O ajuste no mercado de eletroletrônicos já está batendo no varejo. A Casas Bahia, uma das maiores revendas de eletrodomésticos e eletrônicos do País, está fechando lojas que não alcançam vendas mensais superiores a R$ 200 mil, revendo a meta inicial de encerrar o ano com 250 pontos-de-venda e de faturar entre 7% e 10% a mais do que em 1996.
Por causa da desaceleração no mercado de eletroeletrônicos registrada no primeiro semestre, agora a empresa espera repetir desempenho de 1996, quando vendeu R$ 2,895 bilhões, e chegar em dezembro com 240 lojas, o mesmo número do final do ano passado. ‘‘Estamos racionalizando as lojas’’, diz o diretor da rede, Michael Klein.

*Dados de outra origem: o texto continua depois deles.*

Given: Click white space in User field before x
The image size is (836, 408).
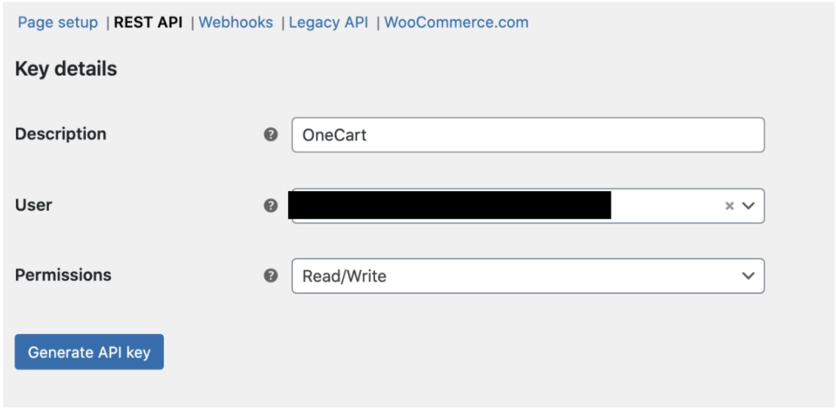Looking at the screenshot, I should pyautogui.click(x=664, y=206).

A indústria de eletroletrônicos iniciou o processo de ajuste antes, já demitiu funcionários, deu férias coletivas e reduziu jornada de trabalho. Agora é a vez do comércio. O empresário explica que decidiu desativar os pontos-de-venda menos rentáveis e abrir novas unidades em praças mais fortes, como Belo Horizonte (MG) e Rio de Janeiro (RJ), por exemplo. ‘‘Tínhamos duas lojas em Franca (SP) e fechamos uma porque o movimento caiu violentamente por causa do recuo nas vendas de calçados, a atividade principal da região.’’
Até agora, diz Klein, foram fechadas 13 lojas e abertas mais 13 em outras cidades, mas o número de funcionários está sendo mantido. Hoje a rede tem 11.763 empregados. Ele explica que esse processo de racionalização resulta também da duplicidade de lojas porque a empresa comprou no ano passado duas redes regionais, a Domus e a Modelar, que tinham filiais próximas das lojas da Casas Bahia, além de ter adquirido a Garson no final de 1995. A eliminação de lojas deficitárias deve ser contínua na empresa, diz o diretor.
Segundo Klein, com esfriada das vendas no varejo as lojas localizadas nas praças mais fracas foram as mais penalizadas. De janeiro a maio, a Casas Bahia faturou 2% a mais do que em igual período do ano passado e, em junho, as vendas ficaram abaixo do mesmo mês de 1996. ‘‘Ainda temos expectativa de compensação no segundo semestre.’’
A empresa, que deu uma freada nas compras em novembro de 1996 porque detectou que as vendas de Natal não atingiriam as expectativas, informa que está com os estoques ajustados à demanda. Desde de quinta-feira a rede realiza um saldão de 20 mil produtos a preço de custo. Klein explica que normalmente a empresa põe à venda os saldos de balanço a cada semestre.
Atualmente, a perda com a venda financiada oscila 6% e 7% dos créditos a receber e é o dobro da média histórica, em torno de 3%. ‘‘A perda está controlada, mas num patamar alto’’, diz Klein. A empresa está renegociando dívidas com clientes em atraso. A inadimplência acima de 30 dias representa 10% da carteira e superior a 90 dias, 7%. O calote alto, explica o empresário, está impedindo redução das taxas de juros do crediário, hoje em 6,9% ao mês, e alongamento dos prazos de pagamento, atualmente em até 15 vezes.